Usable water is a scarce commodity today. Hence, the pricing mechanism should not only reflect the cost but also act as an incentive for saving and disincentive for wastage. All points of water supply, especially in the urban areas, should be metered to boost conservation and ensure recovery of user charge.

The role of water users associations should be strengthened by giving them adequate powers for collection of water charges and management of the water distribution system. Water Regulatory Authorities could be envisaged in every state for tariff fixation to increase transparency in the management of water use.

Our country’s agriculture is a big demand centre for water. The total irrigation potential that stands created at the end of the Eleventh Five Year Plan period is close to 94 million hectare. Water management in this sector is therefore crucial for overall sustainability of our water resource.

The 3 R strategy of reduce, recycle and reuse must find application in our farmlands. Our irrigation system should encourage judicious use of water. Micro irrigation techniques like drip and sprinkler, and adoption of cropping pattern suited to natural resource endowments should mark our approach to water-saving in agriculture.

Studies have brought out the positive linkage between the level of economic development and adequacy of water-related infrastructure such as water supply, sanitation, wastewater treatment for majority of urban populace and planned use of wastewater. Across different geographies, use of wastewater has been an old practice.

Wastewater treatment technology has developed due to the significant contribution of scientific and engineering fields. This has led to the growing use of wastewater in agriculture worldwide. However, in terms of area irrigated by untreated wastewater, India ranks third in the world. There is therefore a need to upscale our efforts at recycling and reuse of wastewater. I am hopeful of the slogan "More Crop and Income per Drop of Water” becoming a reality soon.

Our citizens should have access to safe drinking water, whose benefit in terms of human health has been well documented.

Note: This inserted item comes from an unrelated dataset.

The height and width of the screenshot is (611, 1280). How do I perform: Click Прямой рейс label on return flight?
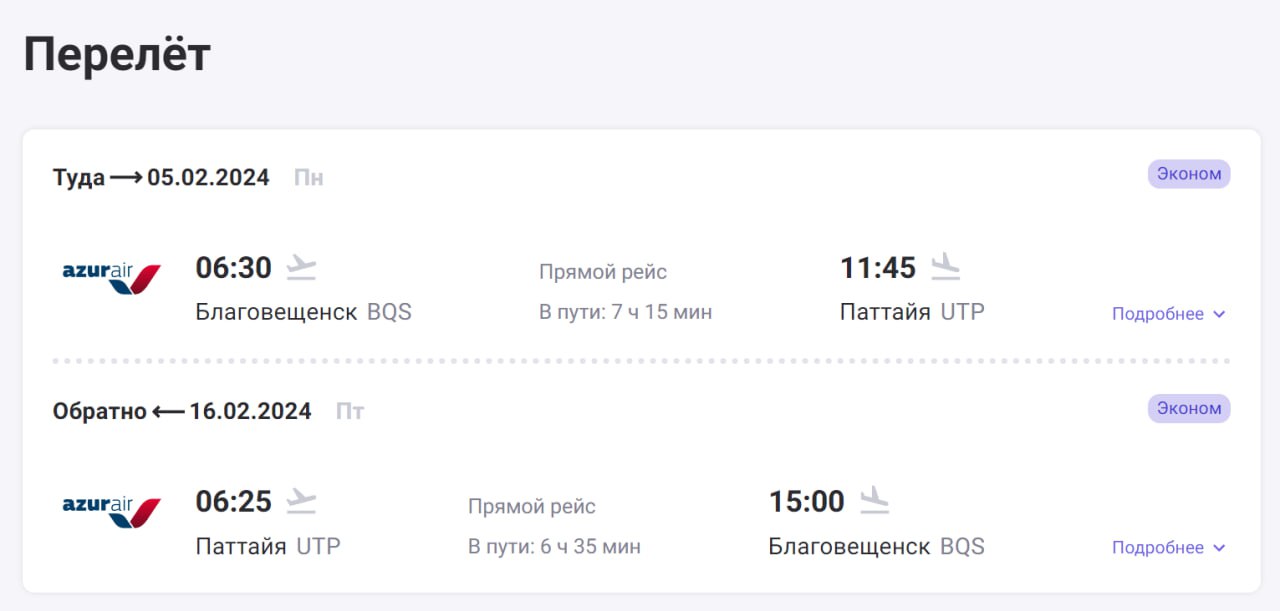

As per a study, investment in water and sanitation infrastructure can reduce child mortality across countries by an average of 25 deaths per 1,000 child births.

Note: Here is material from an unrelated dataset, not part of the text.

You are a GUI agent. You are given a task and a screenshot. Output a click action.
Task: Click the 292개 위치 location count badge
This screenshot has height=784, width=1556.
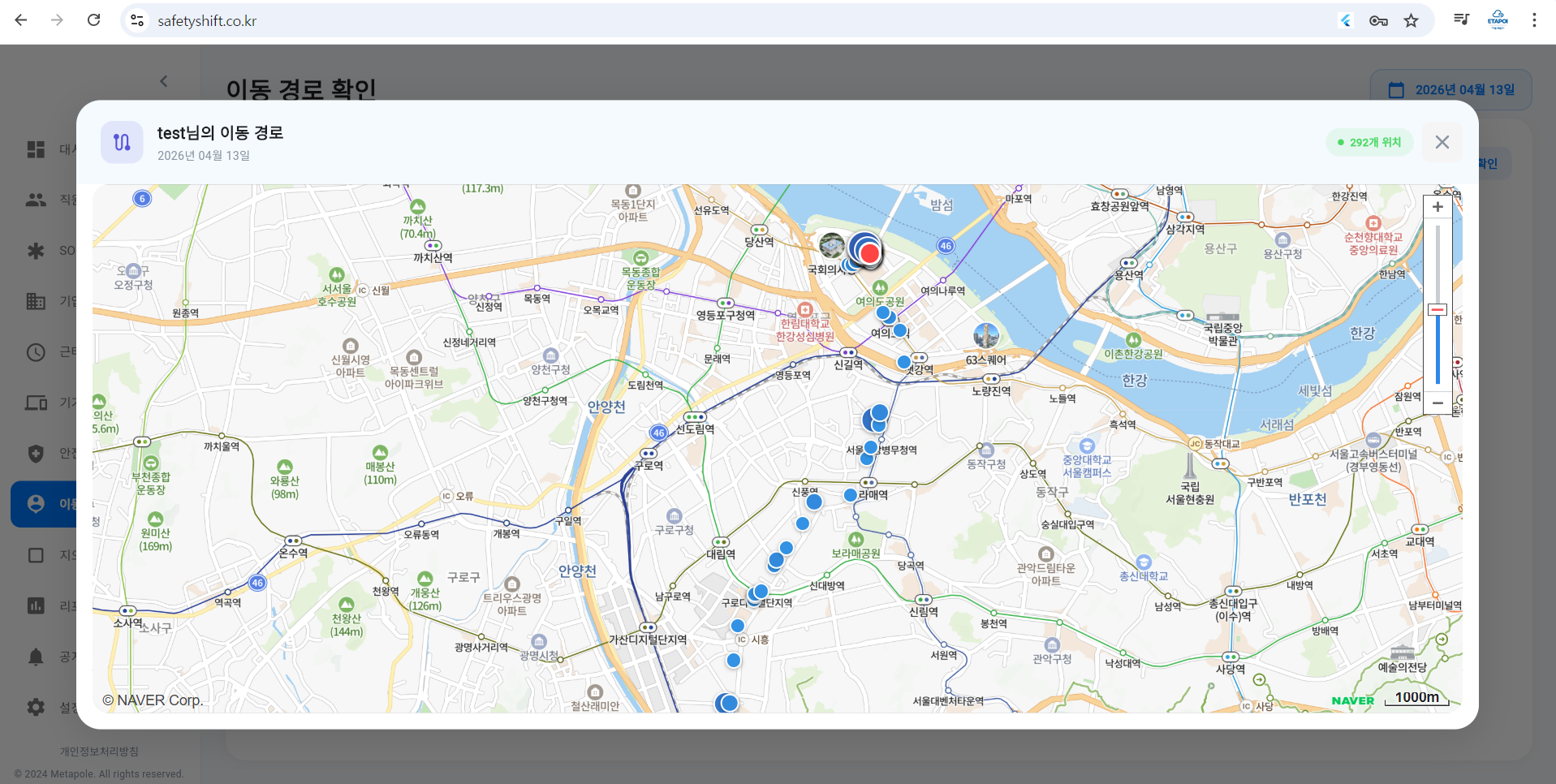(1369, 142)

The provision of safe drinking water has become a serious development initiative around the globe. From 76 per cent in 1990, the proportion of global population with safe drinking water source has increased to 89 per cent in 2010. The number of people benefitted has increased over this period by 2 billion, of which our country accounts for more than one fourth. But there is still a significant portion of humanity who remains denied of access to this basic necessity.

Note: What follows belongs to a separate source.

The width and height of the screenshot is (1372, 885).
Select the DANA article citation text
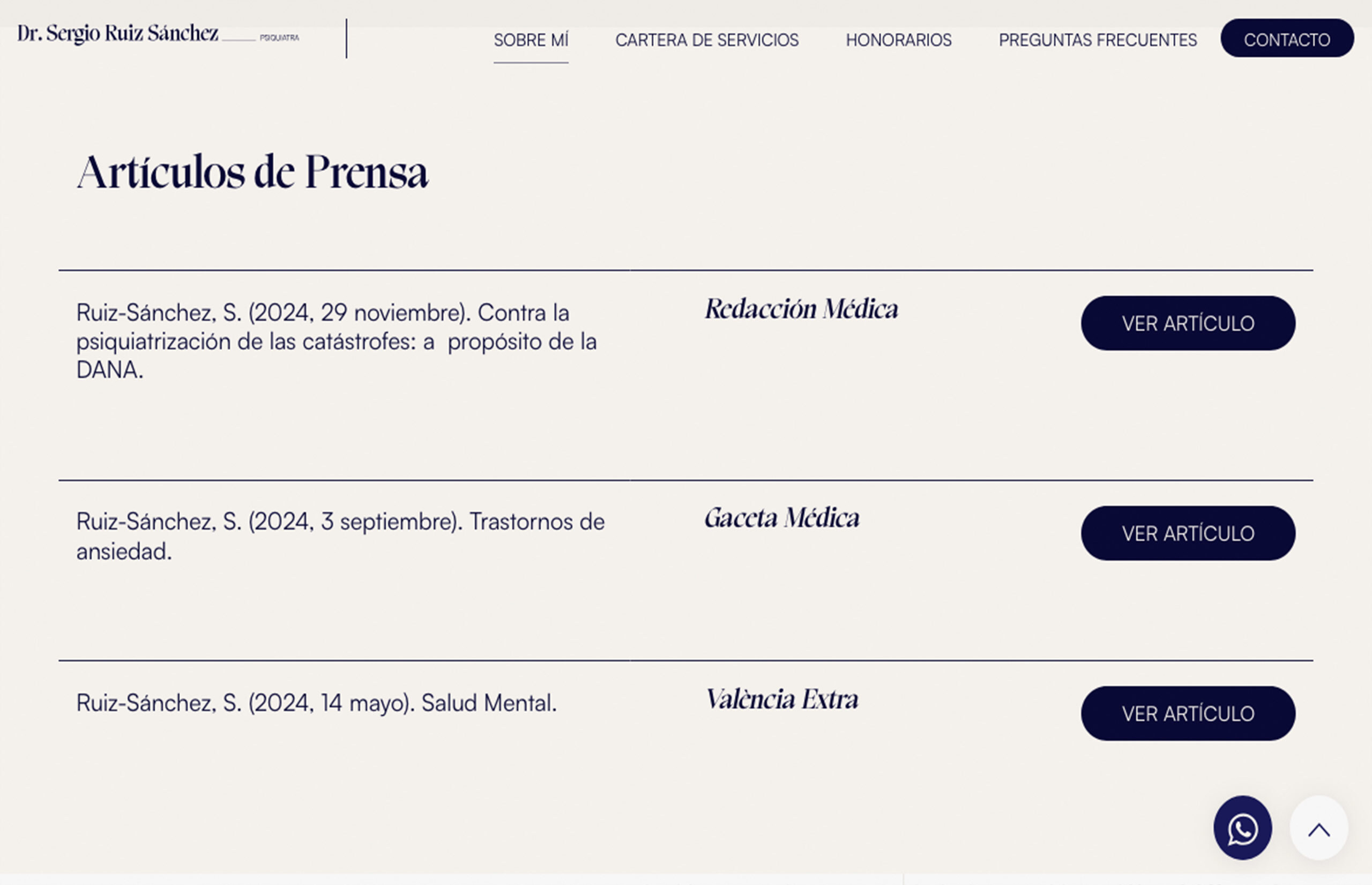pos(336,340)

The reach of the poor to safe drinking water can be enhanced by developing mid-market technologies that can deliver affordable water treatment devices. Micro finance institutions can be engaged to acquire devices and encourage shared access to safe drinking water.

Many of our rural areas are bereft of basic water infrastructure requiring women to spend a considerable amount of time and energy in collection of water, thereby depriving them from pursuing income generating activities. Spreading the network of water infrastructure to all underserved areas would therefore be an exercise in rural rejuvenation.

Our strategies geared to better management of water resource should seek the active involvement of the community. The conviction of the end user is not only a necessity for successful implementation but should be a development objective in itself.

I am hopeful that the India Water Week 2013 would be able to provide meaningful solutions and guide our approach to water management. I also expect the Water Expo 2013 to showcase exciting technological possibilities for sustaining this vital natural resource.

I congratulate the Ministry of Water Resources for taking this timely initiative. I also applaud the other Ministries, particularly Agriculture, Environment and Forests, and Drinking Water and Sanitation, for extending their partnership. I wish you all success in conducting this event.